The Old Colony subsidiary Old Colony and Newport Railway opened between Fall River and Newport in 1864, with an additional station at Ferry Street in Fall River. Newport was the terminal of the steamers until 1869, when they returned to Fall River. A station may have been briefly located at Cherry Street in the early 1870s. In 1872, the Fall River Line became part of the Old Colony system; in 1893, the Old Colony in turn became part of the New Haven Railroad. A rail yard was located near the station; the New Haven constructed a new roundhouse in 1927.
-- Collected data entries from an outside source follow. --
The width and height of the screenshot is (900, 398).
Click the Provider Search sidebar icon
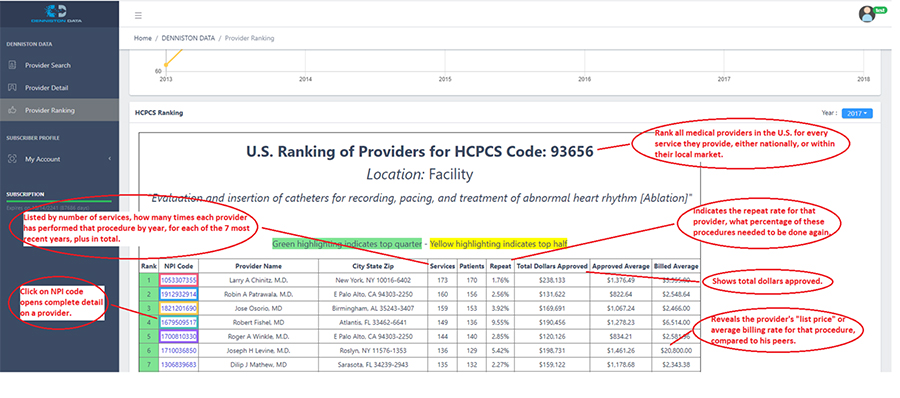click(12, 65)
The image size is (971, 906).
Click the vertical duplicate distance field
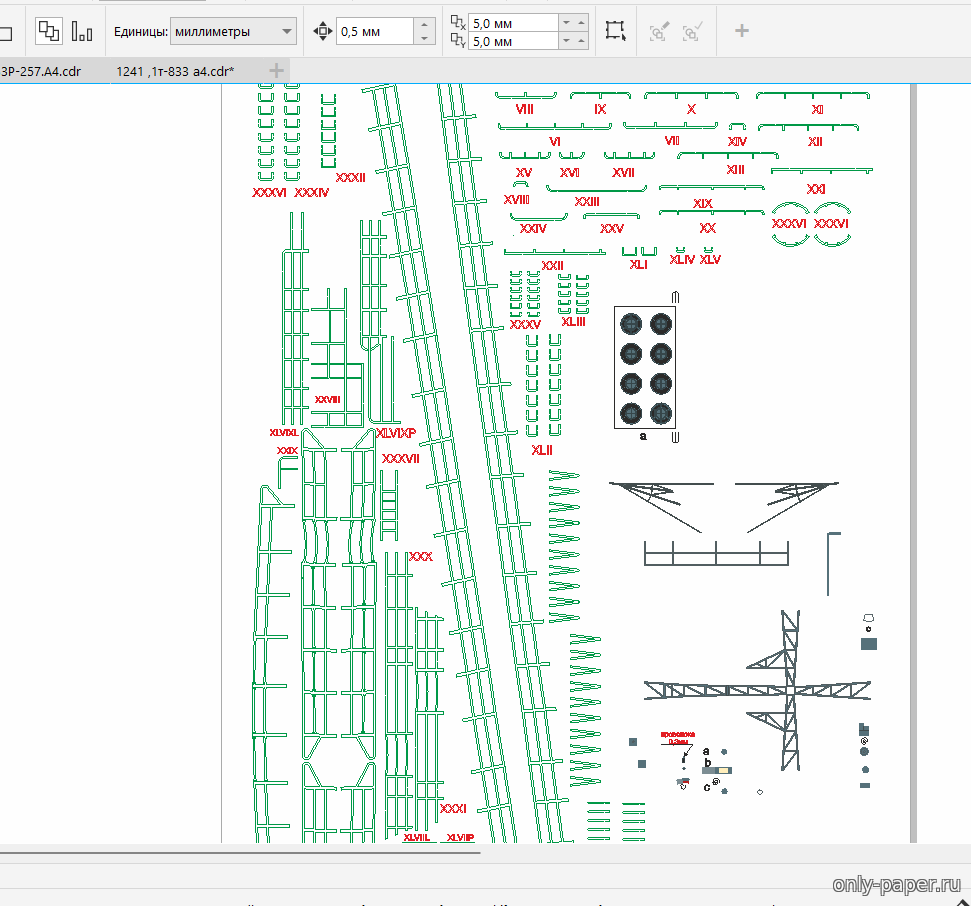coord(512,42)
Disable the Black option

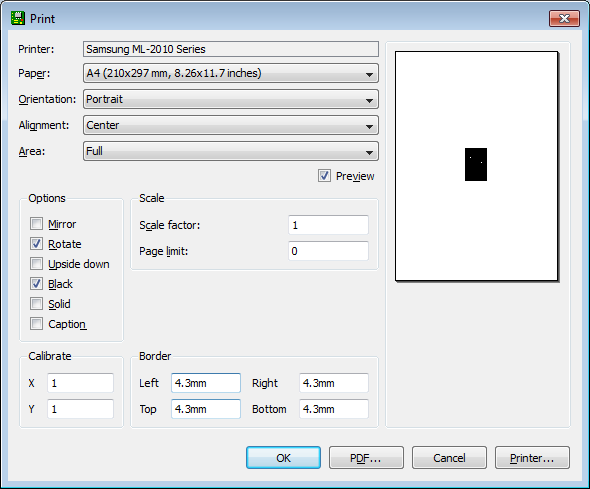36,283
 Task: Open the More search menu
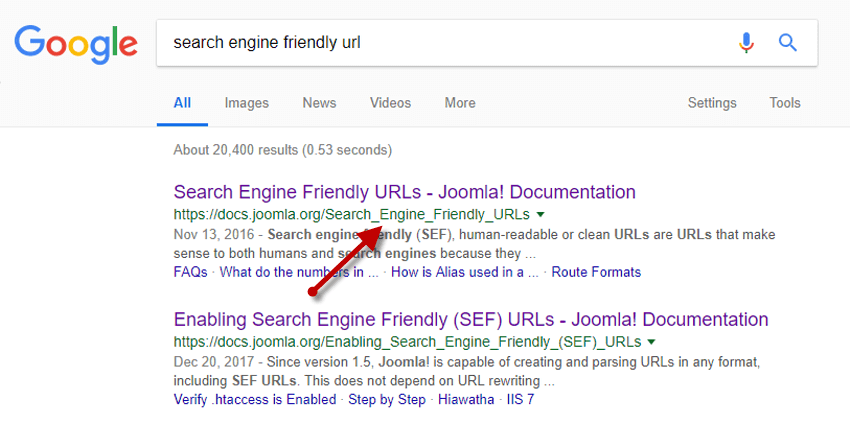460,103
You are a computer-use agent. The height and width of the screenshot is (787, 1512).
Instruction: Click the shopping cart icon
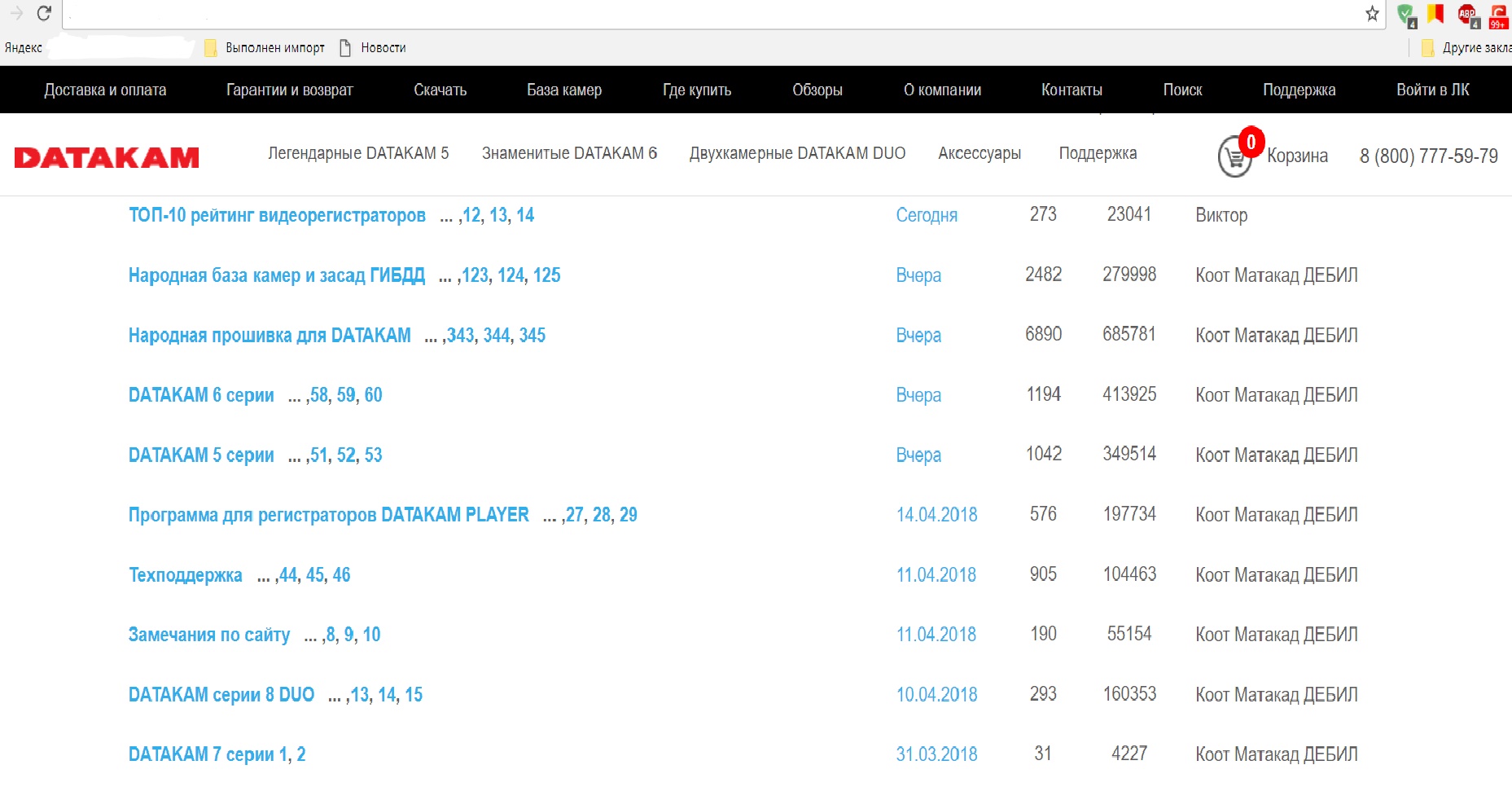[x=1234, y=156]
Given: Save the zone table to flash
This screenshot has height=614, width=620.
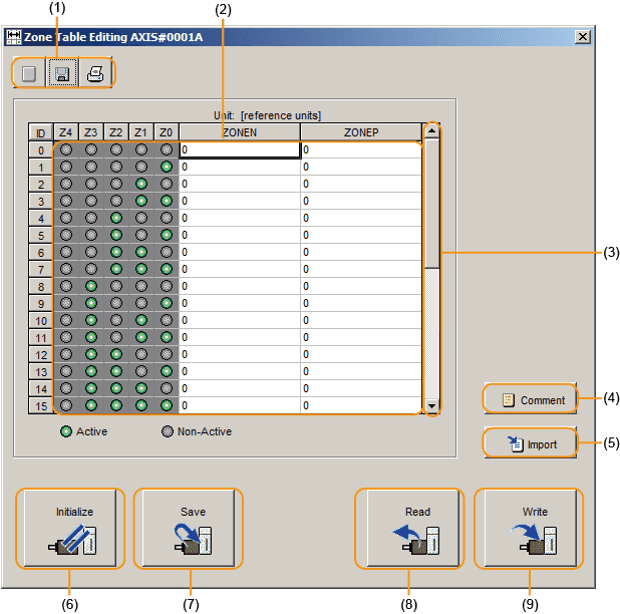Looking at the screenshot, I should click(x=192, y=526).
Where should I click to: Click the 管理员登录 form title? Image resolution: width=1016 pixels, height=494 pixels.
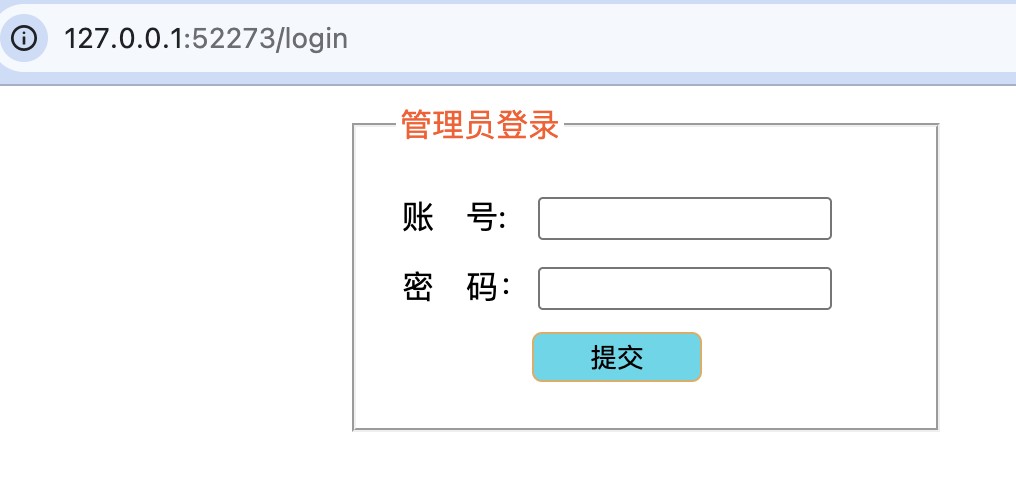479,126
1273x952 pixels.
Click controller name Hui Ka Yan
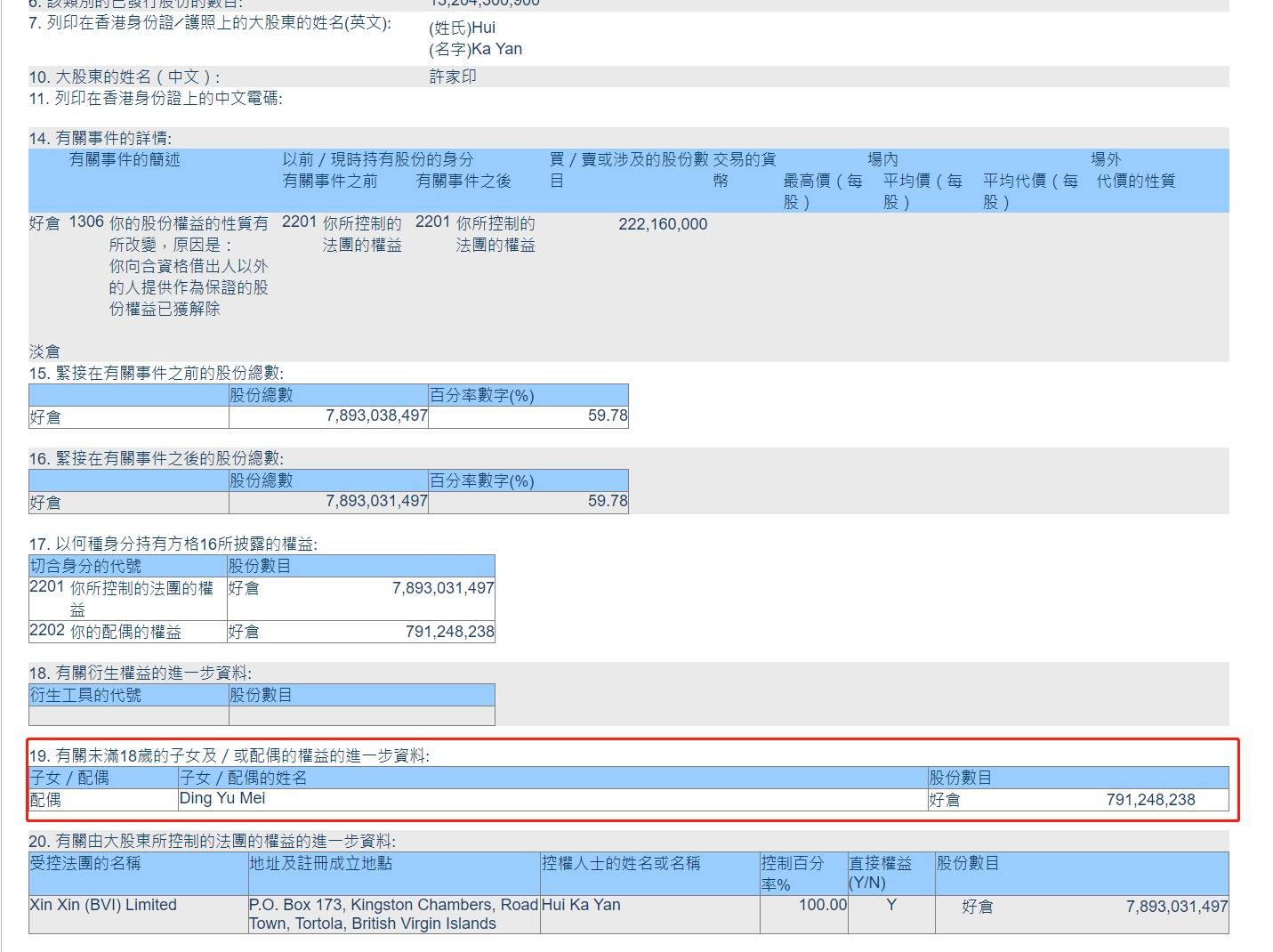pos(581,905)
Steamship service between Fall River and New York ended in 1937, and passenger service between Fall River and Newport ended the next year. Passenger service to Boston, with Ferry Street as the terminal, continued (except for 1949-1952) until September 5, 1958. The line continued to be used for freight service by the New Haven and its successors Penn Central and Conrail, then finally as the CSX Fall River Subdivision. After the state purchased the line in 2010, freight service (which runs only as far south as Ferry Street) was transferred to the Massachusetts Coastal Railroad

New station
In September 2008, MassDOT released 18 potential station sites for the South Coast Rail project, including two sites in Fall River. Fall River station would be a full-time station serving commuters, while Battleship Cove station would be a seasonal station for tourists visiting Battleship Cove and the Fall River waterfront. A 2009 conceptual design called for a single side platform serving one track, with access at the center of the platform from City Gates Plaza. Plans released as part of the Final Environmental Impact Report in 2013 moved the platform about  to the south, and added a second track for freight trains to pass the station.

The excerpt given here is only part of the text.